• [Work to complete]:
What is needed is a word-for-word copy of the lines below from the one with "You are a computer-use agent." through the one with "Where should I click to: Click", both included, with every picture left out.

• [Data listing]:
- Opening Delimiter -
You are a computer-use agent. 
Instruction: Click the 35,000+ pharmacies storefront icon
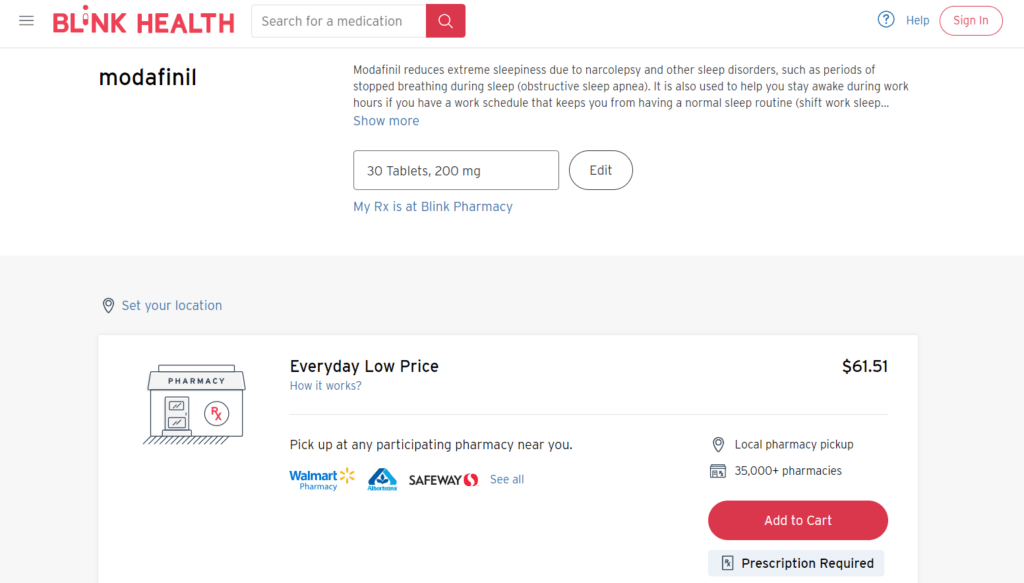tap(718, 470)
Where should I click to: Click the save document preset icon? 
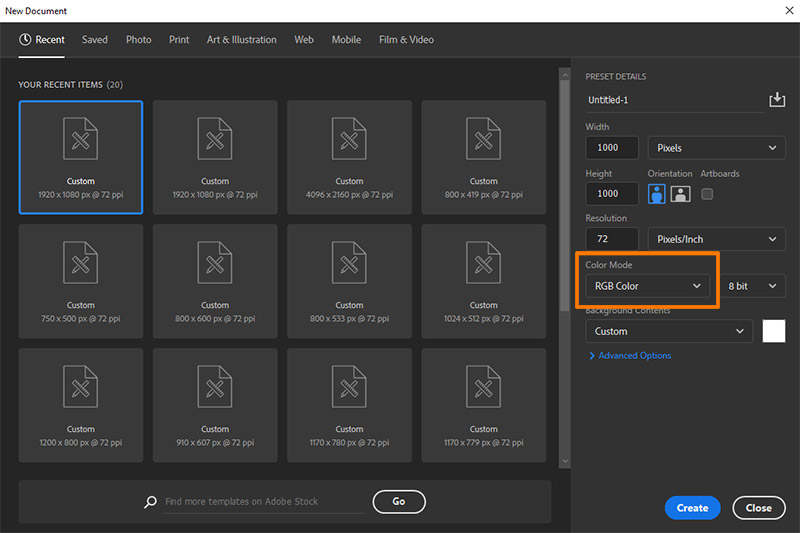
- Closing Delimiter -
- Opening Delimiter -
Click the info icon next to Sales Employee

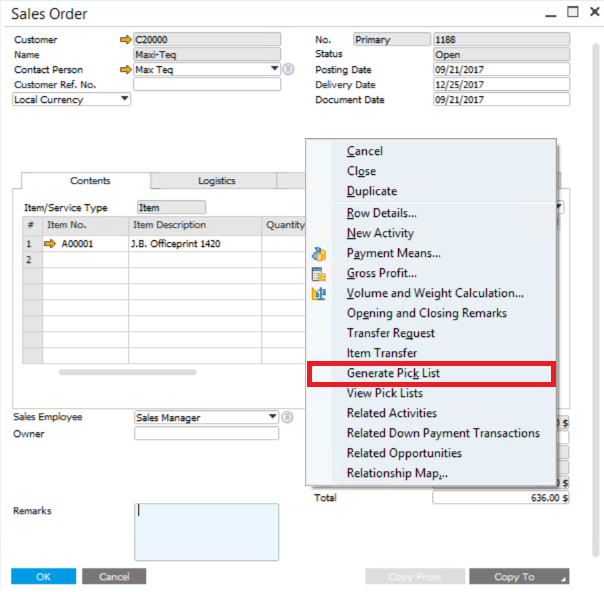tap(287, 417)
- Closing Delimiter -
- Opening Delimiter -
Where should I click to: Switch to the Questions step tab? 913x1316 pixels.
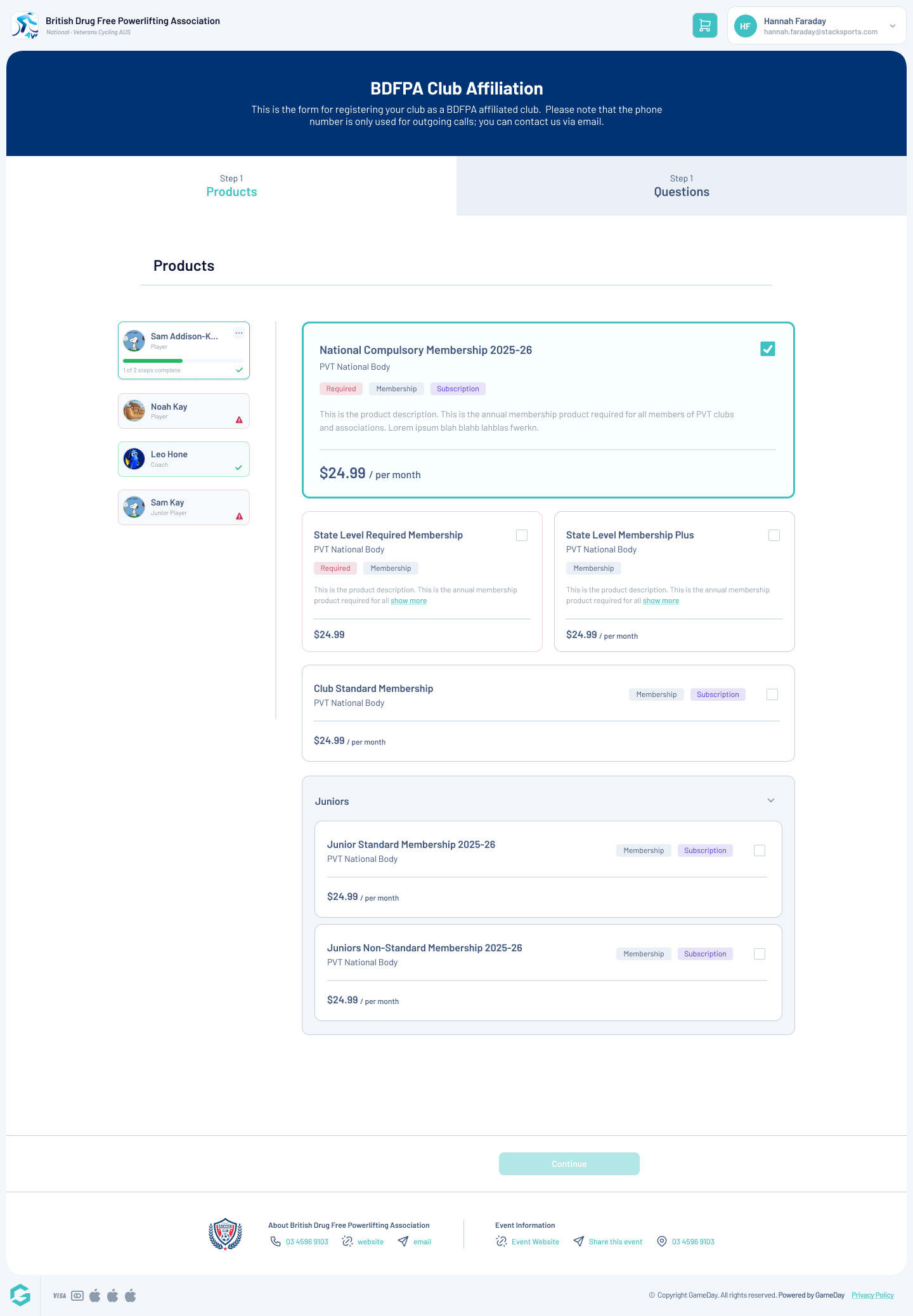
- Closing Delimiter -
• [Task response]:
You are a computer-use agent. 
Instruction: Click the 35,000+ pharmacies storefront icon
tap(718, 470)
Where should I click to: Click the save document preset icon? 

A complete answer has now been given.